» **Listed entries**
>>>>

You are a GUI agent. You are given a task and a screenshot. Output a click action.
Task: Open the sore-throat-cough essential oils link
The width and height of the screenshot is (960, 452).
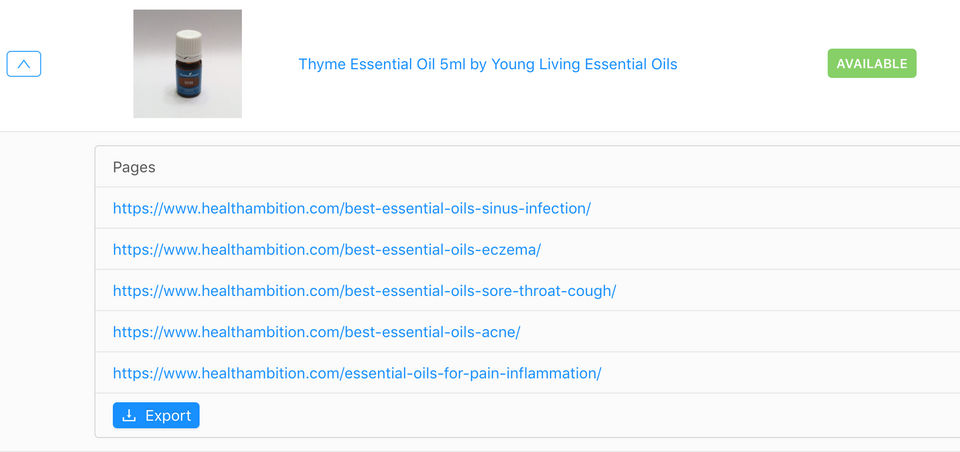pos(364,290)
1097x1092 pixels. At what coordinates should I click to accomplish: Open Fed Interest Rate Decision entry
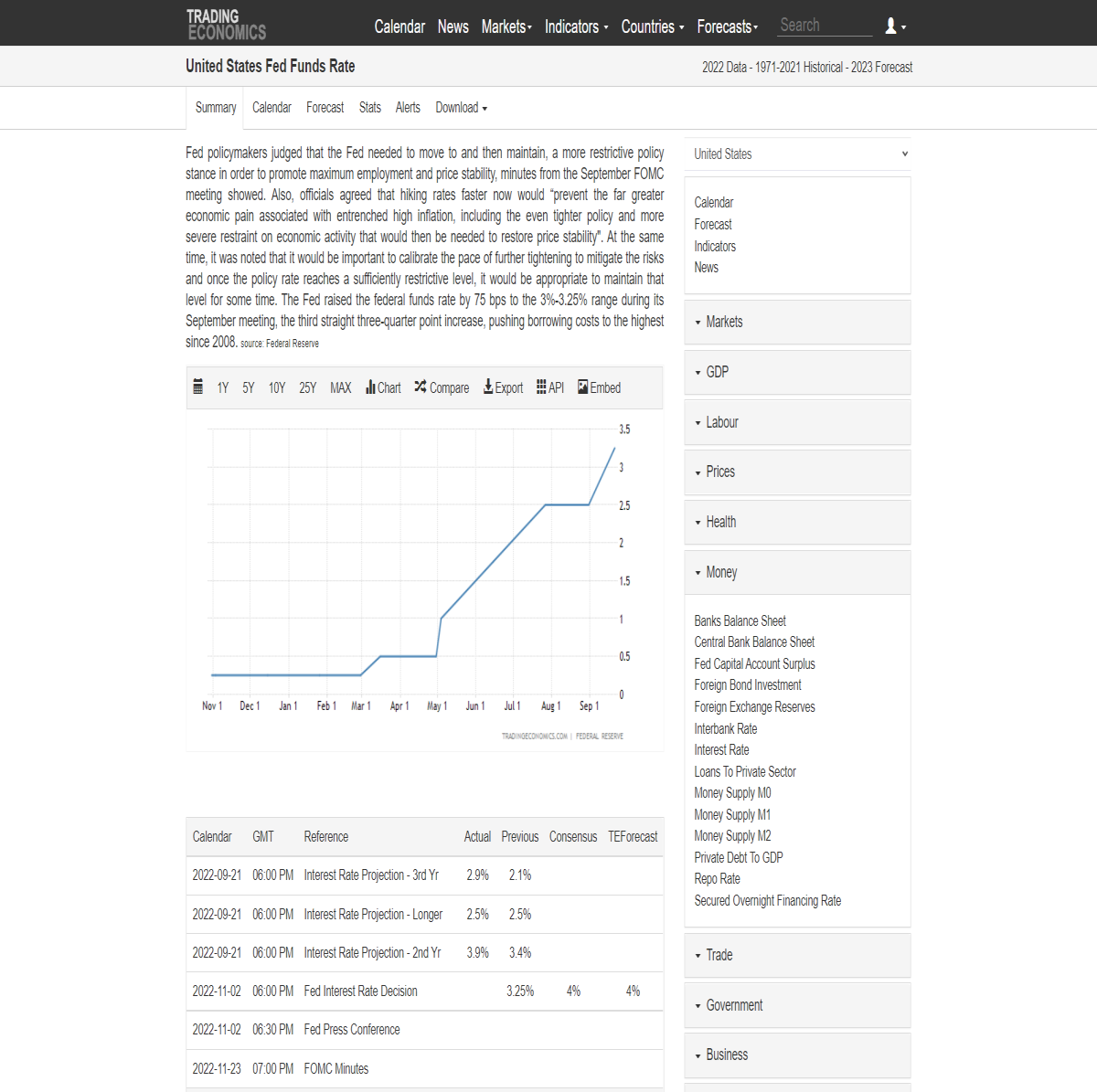click(x=361, y=991)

<<<<

Return, exactly and without extra lines, everything from the line with "The width and" through the last line of the material above, both included. Pictures must be dropped.

The width and height of the screenshot is (960, 452).
pos(364,290)
1097x1092 pixels. At what coordinates should I click to accomplish: Open Fed Interest Rate Decision entry
click(x=361, y=991)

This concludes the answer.